Before I outline the basic structure of the initiative, let me make clear that people who waited out the 2009 initiative will not be rewarded for waiting. Make no mistake, this program contains a tough set of guidelines.
Let me outline the key terms of the initiative:
First, participants must pay back-taxes and interest for up to eight years. And they have to pay accuracy-related and / or delinquency penalties.
In addition to back taxes, interest, and regular penalties; the new penalty framework also generally requires people to pay a penalty of 25 percent of the amount in the foreign bank accounts. That penalty applies to the year with the highest aggregate account balance between 2003 and 2010. For comparison, the highest penalty rate in the 2009 program was set at 20 percent, and the new initiative is set at 25 percent.
Similar to the 2009 initiative, taxpayers can qualify for a 5 percent of account balance penalty in limited situations.
For the 2011 initiative, there’s also a new penalty category of 12.5 percent for smaller offshore accounts. People whose accounts or assets were under $75,000 will qualify for this lower rate.
For those hiding assets offshore, there is an obvious reason to come in now. If we find you, you face harsher penalties and the possibility of jail time. If you come in voluntarily, you pay a steep price but avoid going to jail.
And I offer a word of advice to procrastinators. The deadline for this program is Aug. 31. But the deadline means a different thing for the 2011 initiative than it did for the 2009 initiative.

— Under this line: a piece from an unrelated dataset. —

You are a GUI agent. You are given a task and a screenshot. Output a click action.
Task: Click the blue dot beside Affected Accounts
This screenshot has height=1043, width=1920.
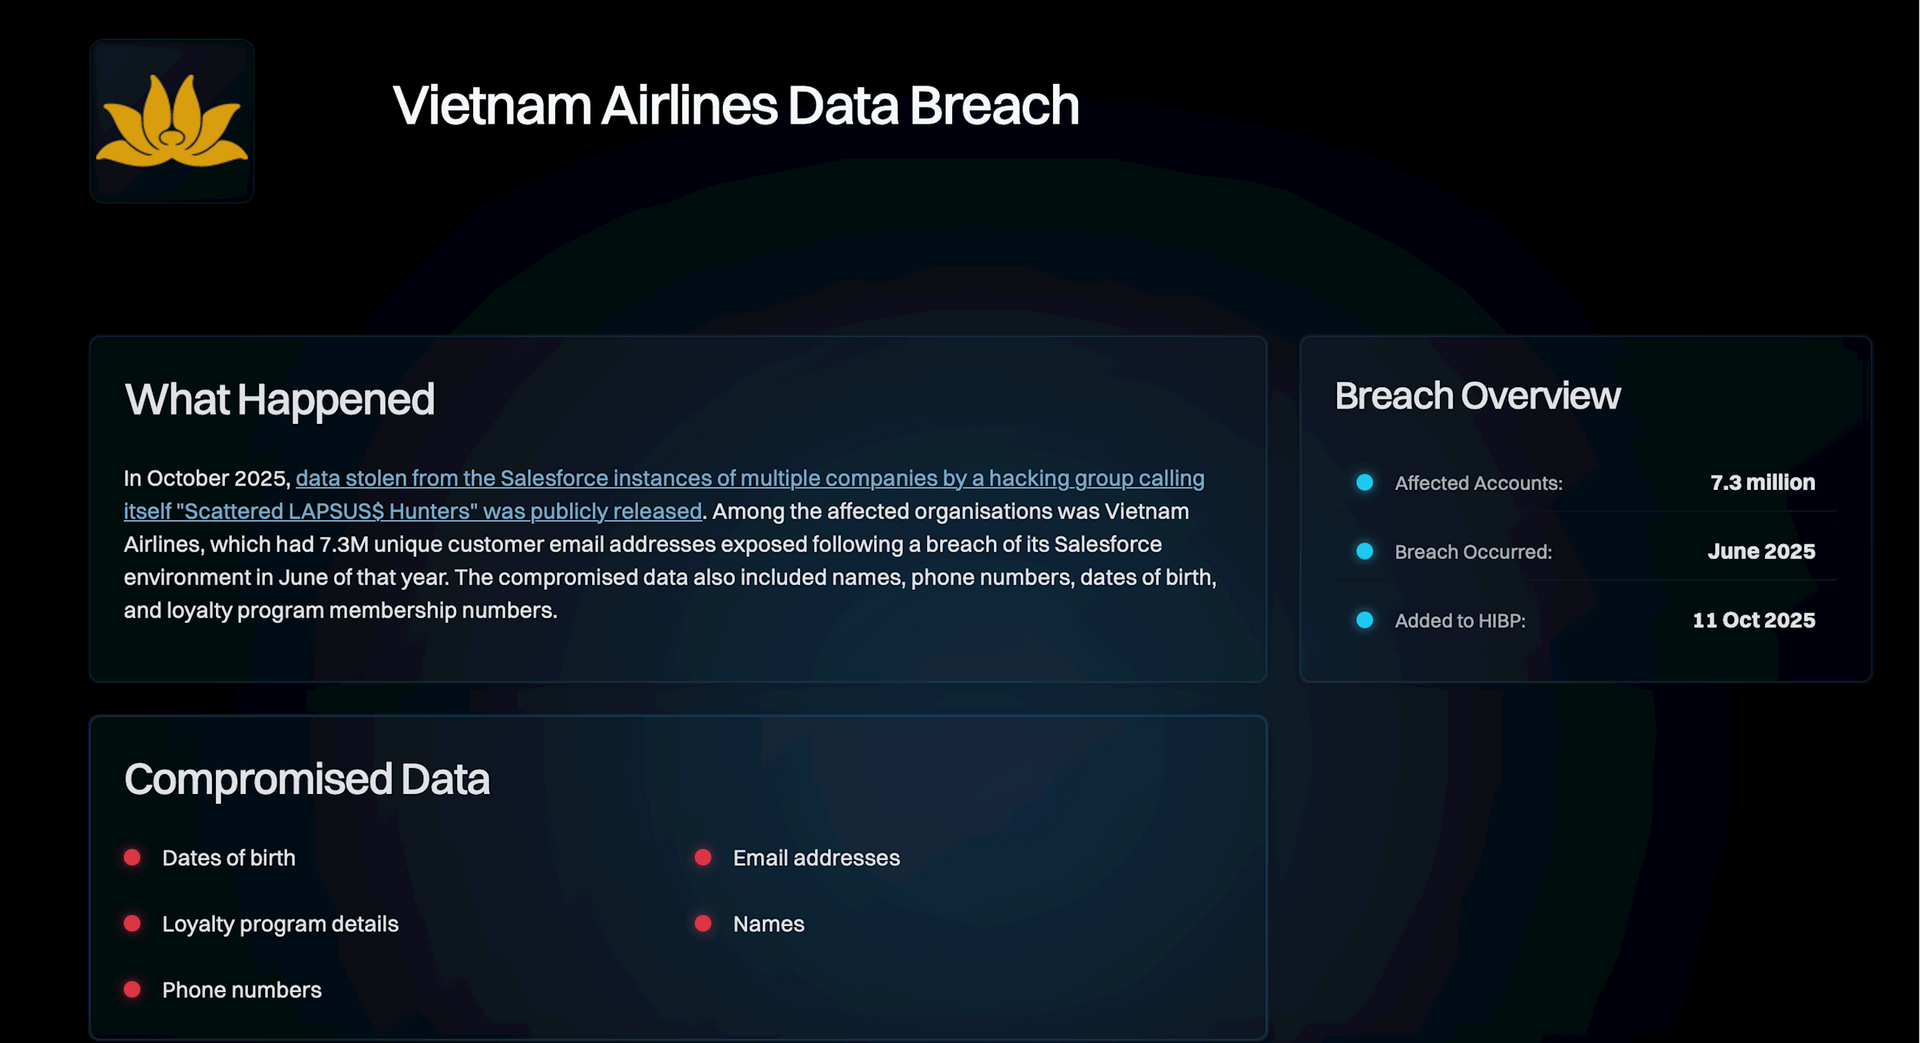(x=1364, y=482)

You will need to provide all of your paperwork by Aug. 31. You can’t have a sudden revelation on the morning of Aug. 31 and jump into this program in the final hours.
The Aug. 31 deadline means that you need to have filed everything by then. You need your tax returns, your paperwork -- and you need to write a check by that time to the U.S. Treasury. So people should start now – not in August.

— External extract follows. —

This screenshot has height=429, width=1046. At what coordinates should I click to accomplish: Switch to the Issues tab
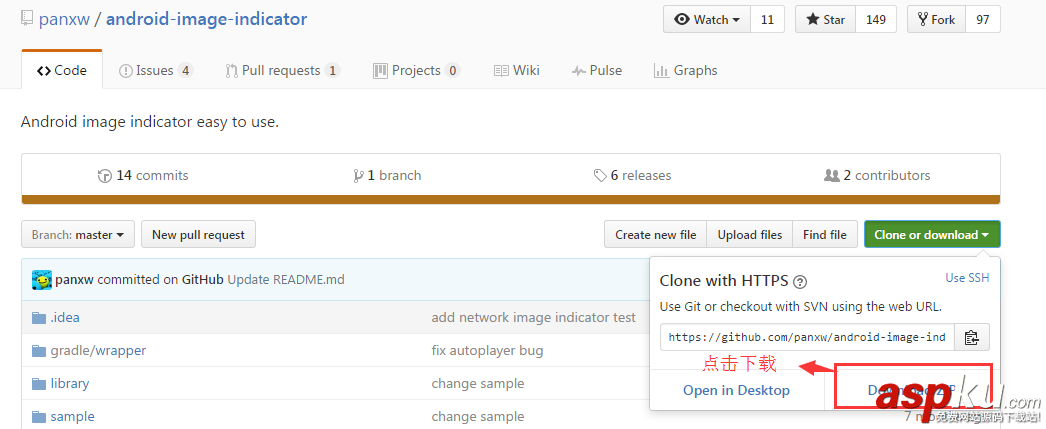tap(155, 70)
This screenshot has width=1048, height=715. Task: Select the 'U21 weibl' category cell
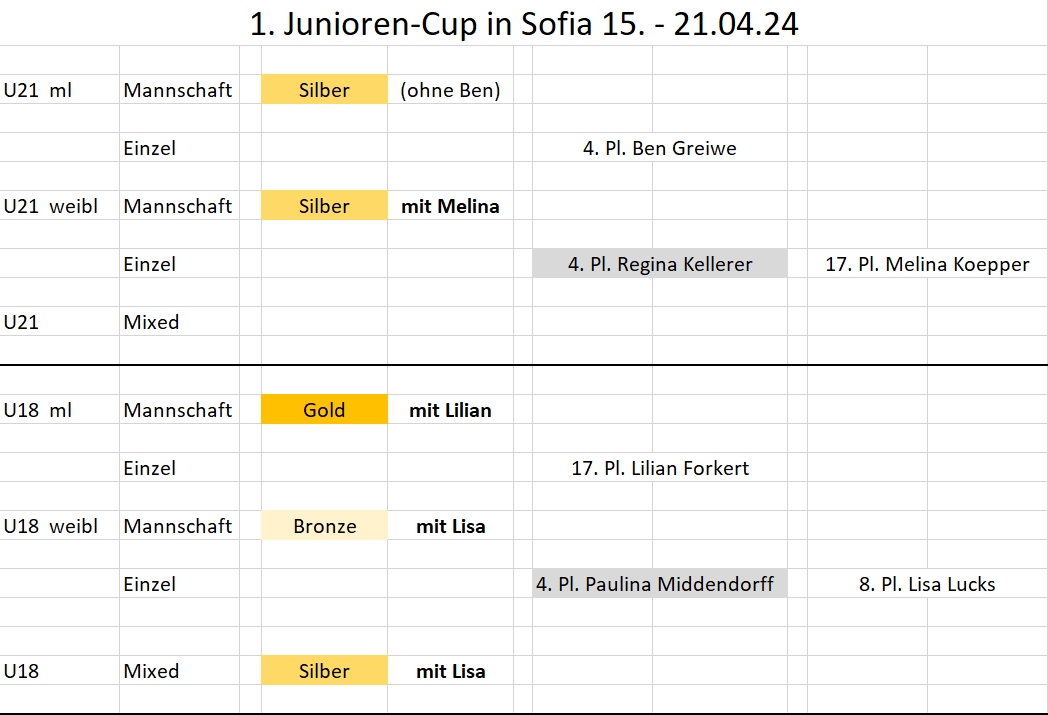tap(51, 206)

We have been getting better and better at detecting offshore accounts—therefore the risk of being caught is increasing. We now have a number of other banks under investigation, based on information we received from our first round of disclosures and from other sources. Tax secrecy continues to erode. And starting in a couple of years, new laws will come into affect that will give us more information than ever on offshore holdings. As I’ve made clear throughout my tenure as IRS Commissioner, we are not letting up on pursuing offshore tax evasion, and there’s going to continue to be more in the works.
For those hiding cash or assets offshore, the time to come in is now. The risk of being caught will only increase.